Cylvia Hayes issued a statement saying the marijuana grow operation “never materialized” on the property in Okanogan, Washington, a remote community near the Canadian border, although the man who sold the property says he found evidence that it did.
“I am not proud of that brief period of time,” Hayes said after receiving inquiries from KOIN-TV. “I was involved in an abusive relationship with a dangerous man.”
Hayes said last week that she was paid to enter a fraudulent marriage to help an immigrant remain in the United States, also in 1997. She’s also under fire for earning money from organizations seeking to influence state policy.
Hayes said she was never financially involved in the marijuana grow, and shortly after moving there “began to make plans to get away.” She moved to Oregon in July 1998.
“I did not pay any part of the down payment or mortgage payments. I had no money. The money I had received in July 1997 for entering a fraudulent marriage was used as I have previously stated — to purchase a laptop and pay school expenses.”
A real estate broker who owned the property before selling to Hayes and a man told The Oregonian and KOIN that he found trimmings of marijuana plants. Patrick Siemion said he did not see marijuana plants but found fertilizer and irrigation tubing that he considered evidence of a grow.
“He was not the leader,” Siemion said of the man with Hayes in an interview with The Oregonian. “The leader was her. She did all the talking, all the negotiating. I remember her saying, ‘Oh this is just the perfect place, we’re so happy to have it.’”

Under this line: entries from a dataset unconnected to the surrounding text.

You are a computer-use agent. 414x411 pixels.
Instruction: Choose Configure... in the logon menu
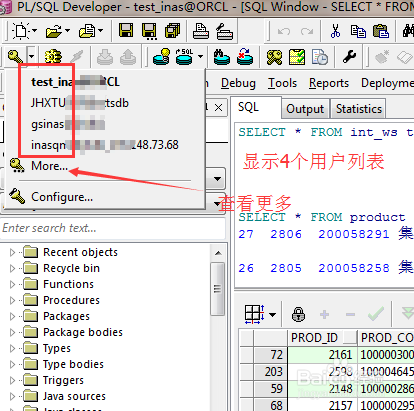point(62,197)
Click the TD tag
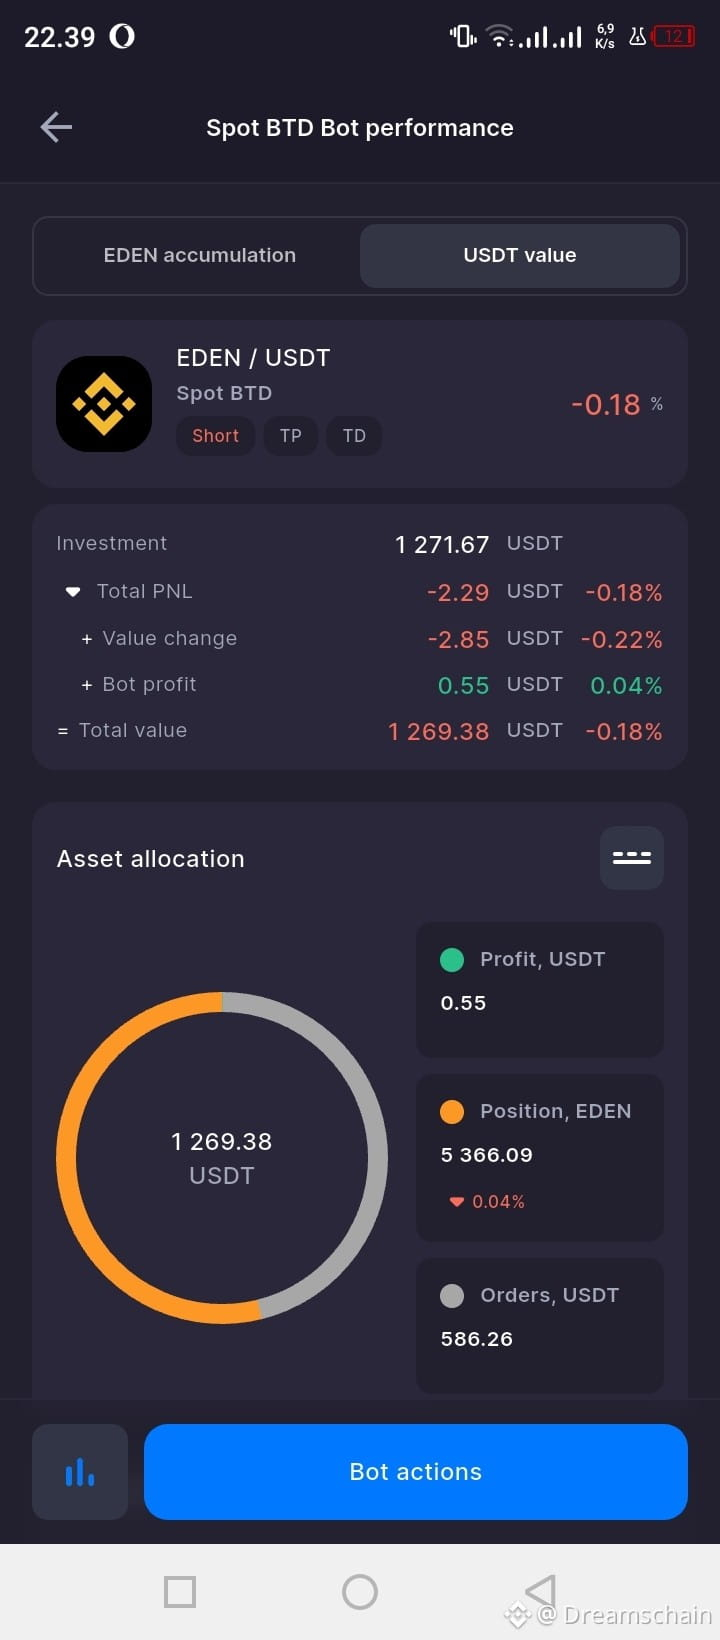Image resolution: width=720 pixels, height=1640 pixels. point(355,436)
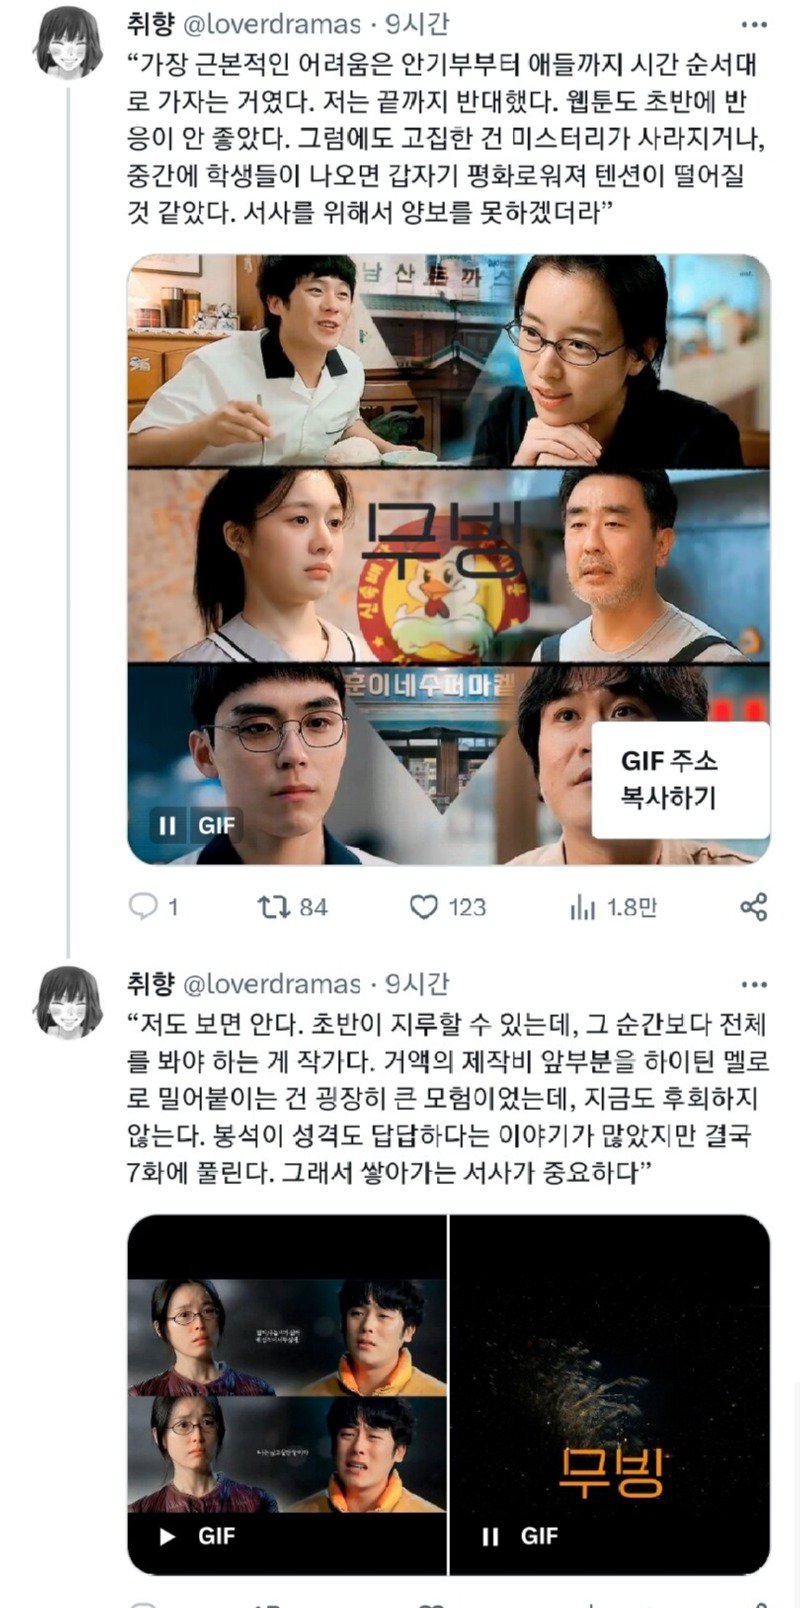The image size is (800, 1608).
Task: Open the second tweet's profile avatar
Action: pyautogui.click(x=68, y=1003)
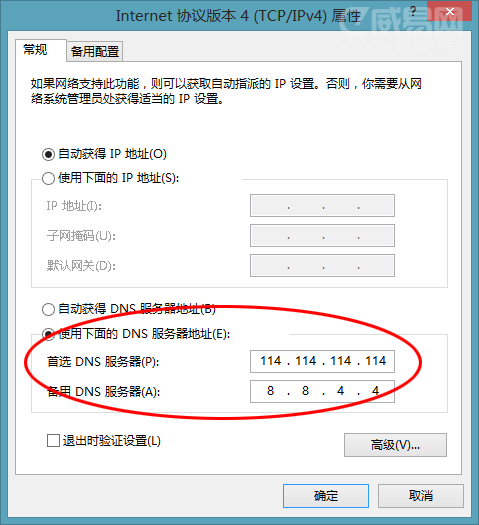Click first octet 114 of preferred DNS
Image resolution: width=479 pixels, height=525 pixels.
click(271, 361)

Hayes got engaged over the summer to Kitzhaber, the Democratic governor who is seeking a fourth term in next month’s election.
Kitzhaber’s Republican rival, state Rep. Dennis Richardson, has tried to keep the focus on Hayes’ consulting work, arguing that Hayes’ outside work is part of a pattern of missteps that show Kitzhaber’s administration is “inept and unethical.”
Kitzhaber on Monday asked a state commission for a formal opinion on whether Hayes is subject to state ethics laws and, if so, whether she’s broken them.
Kitzhaber says his office has taken care to make sure that Hayes’ consulting work doesn’t pose a conflict of interest, including proactively reviewing her contracts before she agreed to work. But all three contracts made public by the governor’s office were reviewed only after they went into effect.
A decision by the Oregon Government Ethics Commission is unlikely to come before the election. The commission can take up to 120 days to respond, and there are no scheduled meetings before the Nov. 4 election.
Before Kitzhaber was elected governor, Hayes ran a consulting business, 3E Strategies, that worked on renewable energy issues. As first lady, she’s taken a public and active role, advising the governor on energy policy while advocating programs that reduce hunger and poverty. She’s uncompensated and has continued her outside consulting.
The governor’s office has released copies of three contracts from 2013 worth nearly $86,000, along with draft and final conflict disclosure forms. The drafts, dated in July 2013, suggest Hayes couldn’t use her first lady title in her consulting work or any state facilities, including Mahonia Hall, the governor’s official residence.
But the final versions of the documents include exceptions, allowing Hayes to call herself first lady in “a biographical profile” and use Mahonia Hall for meetings on contracts already obtained.
Rachel Wray, a spokeswoman for Kitzhaber’s office, said the documents were changed after Hayes “asked for clarification.”